[Collected data]
=== Begin Enclosure ===
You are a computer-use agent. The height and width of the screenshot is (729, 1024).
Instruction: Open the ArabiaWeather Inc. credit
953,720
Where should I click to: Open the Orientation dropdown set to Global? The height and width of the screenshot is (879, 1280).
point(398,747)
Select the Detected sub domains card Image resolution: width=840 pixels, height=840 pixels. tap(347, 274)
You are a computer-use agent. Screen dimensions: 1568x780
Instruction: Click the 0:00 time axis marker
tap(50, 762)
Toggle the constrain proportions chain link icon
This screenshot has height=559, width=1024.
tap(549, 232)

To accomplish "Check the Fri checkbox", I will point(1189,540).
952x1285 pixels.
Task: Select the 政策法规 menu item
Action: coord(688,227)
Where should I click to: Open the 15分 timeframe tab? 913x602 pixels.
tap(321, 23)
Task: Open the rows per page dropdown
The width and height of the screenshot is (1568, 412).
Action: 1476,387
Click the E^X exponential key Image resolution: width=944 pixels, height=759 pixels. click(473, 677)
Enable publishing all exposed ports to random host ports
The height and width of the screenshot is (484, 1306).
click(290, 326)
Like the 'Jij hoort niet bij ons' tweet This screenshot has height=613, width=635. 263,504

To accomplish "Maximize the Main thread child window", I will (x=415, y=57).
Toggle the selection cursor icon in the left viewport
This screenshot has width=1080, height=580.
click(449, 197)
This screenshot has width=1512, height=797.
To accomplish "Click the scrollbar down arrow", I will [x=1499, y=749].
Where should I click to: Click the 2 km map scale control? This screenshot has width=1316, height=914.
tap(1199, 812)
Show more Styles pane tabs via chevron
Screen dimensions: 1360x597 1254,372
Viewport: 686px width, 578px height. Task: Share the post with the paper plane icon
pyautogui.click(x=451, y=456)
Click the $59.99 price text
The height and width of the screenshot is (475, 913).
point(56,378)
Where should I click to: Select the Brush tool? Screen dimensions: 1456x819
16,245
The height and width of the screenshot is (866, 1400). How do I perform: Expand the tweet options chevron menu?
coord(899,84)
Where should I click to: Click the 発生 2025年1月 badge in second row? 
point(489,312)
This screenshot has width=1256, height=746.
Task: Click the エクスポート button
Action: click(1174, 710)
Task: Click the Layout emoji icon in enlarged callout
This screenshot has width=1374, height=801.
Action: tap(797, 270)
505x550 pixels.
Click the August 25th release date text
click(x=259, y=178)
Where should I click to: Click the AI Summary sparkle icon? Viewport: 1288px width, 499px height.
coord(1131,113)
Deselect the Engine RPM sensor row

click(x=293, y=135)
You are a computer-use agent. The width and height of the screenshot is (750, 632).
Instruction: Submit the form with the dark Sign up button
=== End Enclosure ===
**Activity**
The line above containing "Select the Detected", the line containing "Task: Open the rows per page dropdown", and every line between them are to be transcribed exactly; no other line is wanted.

**Result of the task**
Select the Detected sub domains card Image resolution: width=840 pixels, height=840 pixels. tap(347, 274)
You are a computer-use agent. Screen dimensions: 1568x780
Instruction: Click the 0:00 time axis marker
tap(50, 762)
Toggle the constrain proportions chain link icon
This screenshot has height=559, width=1024.
tap(549, 232)

To accomplish "Check the Fri checkbox", I will point(1189,540).
952x1285 pixels.
Task: Select the 政策法规 menu item
Action: coord(688,227)
Where should I click to: Open the 15分 timeframe tab? 913x602 pixels.
tap(321, 23)
Task: Open the rows per page dropdown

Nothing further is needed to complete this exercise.